British Adviser Perlis
- In office 1939–1941
- Preceded by: Christopher Dawson
- Succeeded by: Japanese governor

British Adviser Perlis
- In office 1946–1946
- Preceded by: Thai officer
- Succeeded by: Position abolished

Resident Commissioner, Malacca
- In office 1946–1947
- Preceded by: Japanese governor
- Succeeded by: John Falconer

Personal details
- Born: 28 April 1896
- Died: 23 June 1968 (aged 72)
- Occupation: Colonial administrator

= Edward Victor Grace Day =

New Zealand colonial administrator (1896-1968)

Edward Victor Grace Day CMG (28 April 1896 – 23 June 1968) was a New Zealand colonial administrative service officer who served in British Malaya.

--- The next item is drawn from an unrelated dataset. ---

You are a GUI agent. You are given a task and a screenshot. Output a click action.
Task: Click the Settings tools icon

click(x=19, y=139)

== Early life and education ==
Day was born on 28 April 1896 in New Zealand, and was the only son of Victor Grace Day, CBE, magistrate of Timaru. He  was educated at Timaru Boys' High School and Christ's College, Christchurch, New Zealand. During the First World War he served as second lieutenant in the Rifle Brigade, was reported wounded in 1917, and from 1918–1921 was attached to the Gurkha Rifles.

== Career ==
In 1921, he joined the Malayan Colonial Service as a Cadet in the Straits Settlements. He served in various posts including Collector of Land Revenues and assistant District Judge, Malacca (1922); assistant British Adviser, Kedah (1925–26); District Officer, Raub (1926); assistant to Colonial Secretary, Straits Settlements (1932); Clerk of Councils, Straits Settlements (1932–1934); Municipal Commissioner, Registrar of Deeds and Assistant Treasurer, Malacca (1935); Resident Councillor, Malacca (1937); and British Adviser, Perlis (1939–1941).

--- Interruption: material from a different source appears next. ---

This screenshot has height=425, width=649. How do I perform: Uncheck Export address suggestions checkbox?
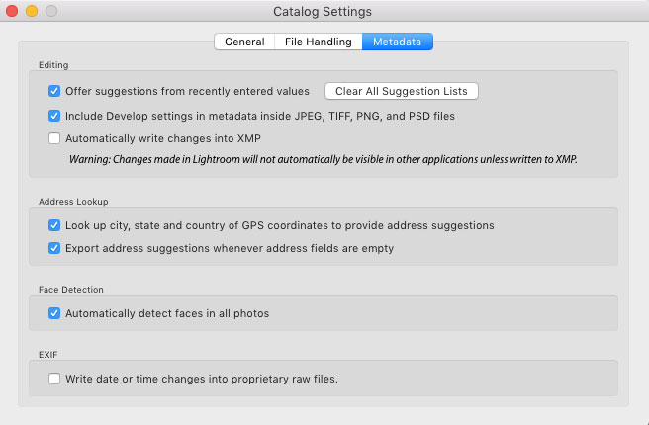[54, 248]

During the Second World War, he was evacuated from Singapore on 13 February 1942 on HMS Grasshopper which was attacked and sunk by Japanese aircraft in the Bangka Strait while on its way to Sumatra. He later reached Ceylon and spent the remainder of the war in the Cocos Islands and India.

In 1945, he returned to Malaya with the rank of colonel on the British Army General List, and served as Adviser, Perlis and Resident Commissioner, Kedah (1946); President of Malacca Municipal Commission (1946); and Resident Commissioner, Malacca (1946–47). He played a leading role in the rehabilitation of Malaya after the Second World War, and personally guided and directed military and police operations in Kedah and Perlis. He served as British Adviser, Kedah, Federation of Malaya (1950–51). He retired from the Malay Civil Service in 1951, and went to Singapore and served in the Singapore government as Supervisor and Chairman of Rural Areas, and remained in the post from 1952–1954.

== Personal life and death ==
Day married Dorothy Norman in 1939 and they had two daughters. He died on 23 June 1968, aged 72.

== Honours ==
Day was appointed Companion of the Order of St Michael and St George (CMG) in the 1952 New Year Honours.